Sidepodcast - All for F1 and F1 for all

A spiralling descent for Caterham - F1 winds itself into another fine mess

Published by Christine

Formula One is an expensive business, and it seems that there have been at least one or two teams in financial difficulties for the last few seasons. The situation has come to a head over the past few days, and it has been confirmed that both Marussia and Caterham will miss the next race in the United States, and are unlikely to see out the end of the season. Both teams are in administration, with buyers hard to come by in the current economic climate.

Another fine F1 mess

Whilst the two teams are both dealing with their own issues Caterham appear to have made more of a meal of things than their fellow backmarkers. The Caterham F1 (née Lotus Racing) entry into Formula One was met with legal battles galore, fights over naming rights, and plenty of bad feeling. From what we’ve seen so far, their potential exit from the sport is going down exactly the same way.

Here’s how the drama has played out so far.

29 June It had become increasingly apparent that Tony Fernandes had fallen out of love with F1 and it was only a matter of time before a team sale occurred. Midway through the year, he sells his share to a Swiss consortium called “Engavest.”

2 July The sale of the team is confirmed and made public, with former F1 driver Christijan Albers confirmed as CEO and former team boss of many backmarker outfits Colin Kolles on board as an advisor/liaison.

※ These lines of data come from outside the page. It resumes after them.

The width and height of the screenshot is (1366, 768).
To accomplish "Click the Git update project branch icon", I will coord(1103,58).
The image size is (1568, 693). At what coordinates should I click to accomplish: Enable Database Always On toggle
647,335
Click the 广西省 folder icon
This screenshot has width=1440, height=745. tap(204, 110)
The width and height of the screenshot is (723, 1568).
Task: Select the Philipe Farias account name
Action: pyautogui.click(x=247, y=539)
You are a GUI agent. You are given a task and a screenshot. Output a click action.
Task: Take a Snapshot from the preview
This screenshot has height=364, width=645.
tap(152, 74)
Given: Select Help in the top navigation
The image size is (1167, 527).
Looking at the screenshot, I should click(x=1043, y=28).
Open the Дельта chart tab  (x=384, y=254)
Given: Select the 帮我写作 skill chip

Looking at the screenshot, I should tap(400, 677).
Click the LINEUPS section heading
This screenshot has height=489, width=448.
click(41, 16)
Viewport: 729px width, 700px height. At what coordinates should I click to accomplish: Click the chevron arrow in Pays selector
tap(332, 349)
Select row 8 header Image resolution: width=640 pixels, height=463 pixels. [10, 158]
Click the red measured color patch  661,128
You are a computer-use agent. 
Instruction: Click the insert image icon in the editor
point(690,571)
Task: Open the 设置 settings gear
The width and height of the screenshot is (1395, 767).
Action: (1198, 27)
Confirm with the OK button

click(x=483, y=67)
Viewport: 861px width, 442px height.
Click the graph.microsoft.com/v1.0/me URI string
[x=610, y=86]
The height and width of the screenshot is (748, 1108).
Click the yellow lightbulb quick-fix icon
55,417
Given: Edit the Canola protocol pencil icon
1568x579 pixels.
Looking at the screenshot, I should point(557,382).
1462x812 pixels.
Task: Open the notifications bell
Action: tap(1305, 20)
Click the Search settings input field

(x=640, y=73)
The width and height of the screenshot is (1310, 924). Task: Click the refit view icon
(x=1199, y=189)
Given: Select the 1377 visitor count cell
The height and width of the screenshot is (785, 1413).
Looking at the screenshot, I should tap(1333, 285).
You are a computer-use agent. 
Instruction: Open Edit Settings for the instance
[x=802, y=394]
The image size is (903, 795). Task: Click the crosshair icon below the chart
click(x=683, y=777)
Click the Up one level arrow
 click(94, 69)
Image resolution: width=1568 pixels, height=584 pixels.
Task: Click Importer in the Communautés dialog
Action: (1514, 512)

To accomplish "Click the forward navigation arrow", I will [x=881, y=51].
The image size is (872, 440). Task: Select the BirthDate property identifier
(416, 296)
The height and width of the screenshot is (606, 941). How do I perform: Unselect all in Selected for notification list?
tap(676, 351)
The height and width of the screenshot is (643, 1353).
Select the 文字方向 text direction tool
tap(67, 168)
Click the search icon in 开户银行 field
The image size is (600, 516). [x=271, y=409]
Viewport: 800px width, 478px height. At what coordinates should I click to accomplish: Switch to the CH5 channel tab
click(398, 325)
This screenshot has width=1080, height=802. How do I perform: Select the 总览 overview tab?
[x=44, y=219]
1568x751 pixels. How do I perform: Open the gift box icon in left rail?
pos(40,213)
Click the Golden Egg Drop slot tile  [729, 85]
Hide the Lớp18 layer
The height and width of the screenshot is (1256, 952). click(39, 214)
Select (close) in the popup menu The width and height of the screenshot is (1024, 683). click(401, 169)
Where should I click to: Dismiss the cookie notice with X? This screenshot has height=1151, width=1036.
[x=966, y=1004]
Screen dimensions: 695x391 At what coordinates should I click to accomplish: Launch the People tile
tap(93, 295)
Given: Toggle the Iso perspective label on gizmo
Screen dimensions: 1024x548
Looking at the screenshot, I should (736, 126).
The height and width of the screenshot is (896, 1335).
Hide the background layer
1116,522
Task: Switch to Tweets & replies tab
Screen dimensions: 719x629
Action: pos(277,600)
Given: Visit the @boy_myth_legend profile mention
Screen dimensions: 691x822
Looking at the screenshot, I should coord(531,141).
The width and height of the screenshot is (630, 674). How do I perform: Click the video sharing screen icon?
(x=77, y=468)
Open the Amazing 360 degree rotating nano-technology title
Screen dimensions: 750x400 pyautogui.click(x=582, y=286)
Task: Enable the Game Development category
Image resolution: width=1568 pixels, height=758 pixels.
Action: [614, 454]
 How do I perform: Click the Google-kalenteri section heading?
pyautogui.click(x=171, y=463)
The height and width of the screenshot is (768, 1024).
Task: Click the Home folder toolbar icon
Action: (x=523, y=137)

25 July New owners meant something of a reshuffle in the team, and unfortunately that meant letting some staff members go. The unhappy ex-employees issue a letter to Caterham, claiming unlawful dismissal and that back salaries remain unpaid. They seek an amicable settlement.

20 August Andre Lotterer is confirmed to replace Kamui Kobayashi for the Belgian Grand Prix. There had been some speculation about the Japanese driver's future with the team, particularly since the takeover, but they insist that he remains a part of the squad despite the last minute deputisation.

29 August After receiving no response from their letter, the former employees of Caterham issue legal action against the team for unlawful dismissal.

4 September Kamui Kobayashi airs his frustrations over the political side of the team, that he has had to miss out on race and seat time. He admits he’s consulted lawyers but can do nothing at the moment as he is under contract. He is due back in the car for the Italian Grand Prix.

7 September Christijan Albers steps down as CEO of Caterham citing personal reasons, namely a desire to spend more time with his family. Manfredi Ravetto takes over the running of the team.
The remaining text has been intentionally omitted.